> _BEREITGESTELLTER AUSZUG_

----

Neue Entwicklungsperspektiven

Innerhalb der letzten zwei Jahre habe sich im Projekt NEW 4.0 ein hochleistungsfähiges Konsortium mit rund 250 qualifizierten Fachkräften herausgebildet, berichteten die Projektverantwortlichen. Damit die Energiewende nach Ablauf der vierjährigen Förderzeit Ende 2020 nicht auf dem dann Erreichten stehenbleibt, werden schon jetzt die Weichen für die Weiterentwicklung gestellt.

Ausgehend von NEW 4.0 als Leistungsbasis hat sich zusammen mit weiteren Partnern eine Großinitiative herausgebildet, die sich im Rahmen des 7. Energieforschungsprogramms der Bundesregierung gemeinsam als „Norddeutsches Reallabor für digitale, integrierte Sektorkopplung mit Schwerpunkt Wasserstoff“ bewirbt. „Aufbauend auf den gesammelten Erfahrungen und den Kompetenzen unserer Partner sowie den errichteten Demonstratoren gilt es, die Energiewende im Norden konsequent weiterzudenken“, betonte NEW 4.0-Projektkoordinator Beba. Sein strategisches Ziel ist es, einen konkreten Transformationspfad für das Reallabor festzulegen und eine Dekarbonisierung der Region weiter voranzubringen. Bis 2035 sollen Schleswig-Holstein und Hamburg dadurch ihren Energiebedarf zu 75 % aus regenerativen Energien decken können.

----

> _GESPEICHERTE DATEN_
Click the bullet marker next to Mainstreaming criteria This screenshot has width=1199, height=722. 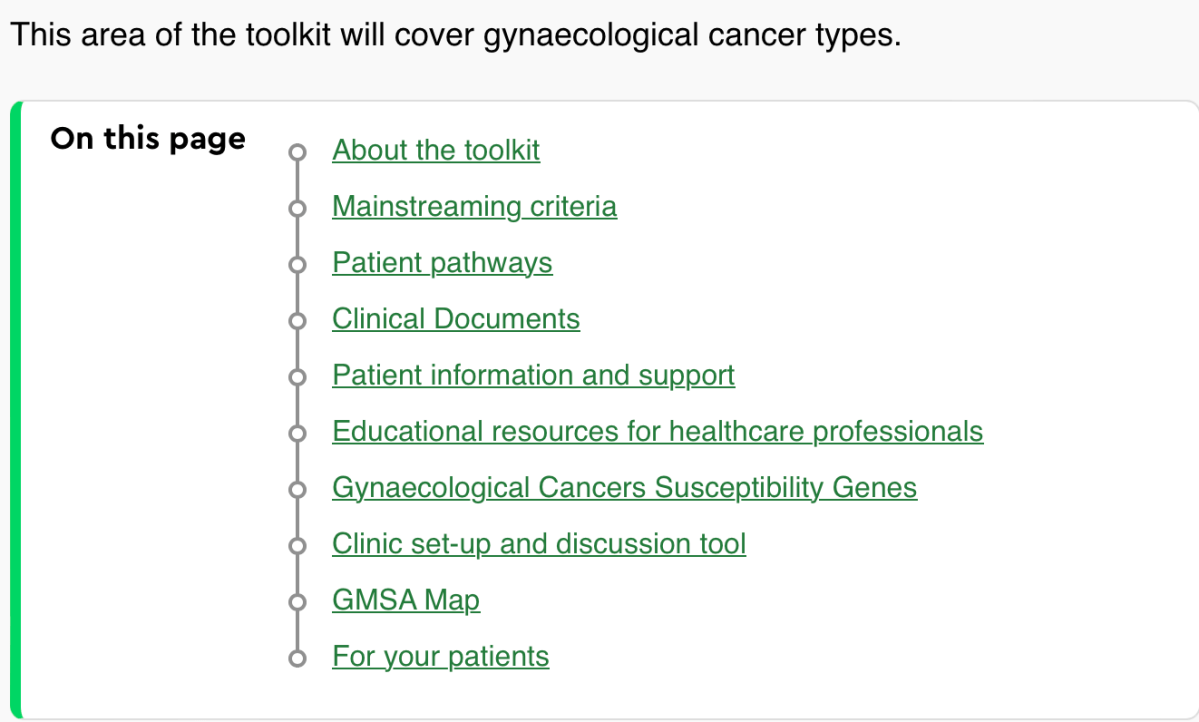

----

> _AUFGABENBESCHREIBUNG_
Prüfe, ob die drei Aussagen zum Auszug über NEW 4.0 zutreffen, und beantworte jede mit Ja oder Nein samt den entscheidenden Worten als wörtlichem Zitat.
1. Im Projekt hat sich ein Konsortium mit rund 250 qualifizierten Fachkräften gebildet.
2. Die Förderzeit des Projekts endet Ende 2025.
3. Bis 2035 sollen Schleswig-Holstein und Hamburg ihren Energiebedarf vollständig aus regenerativen Energien decken.
Die Zeilen werden hier nicht gebraucht.

> _ANTWORT_
1. Ja: „ein hochleistungsfähiges Konsortium mit rund 250 qualifizierten Fachkräften“
2. Nein: „nach Ablauf der vierjährigen Förderzeit Ende 2020“
3. Nein: „ihren Energiebedarf zu 75 % aus regenerativen Energien decken“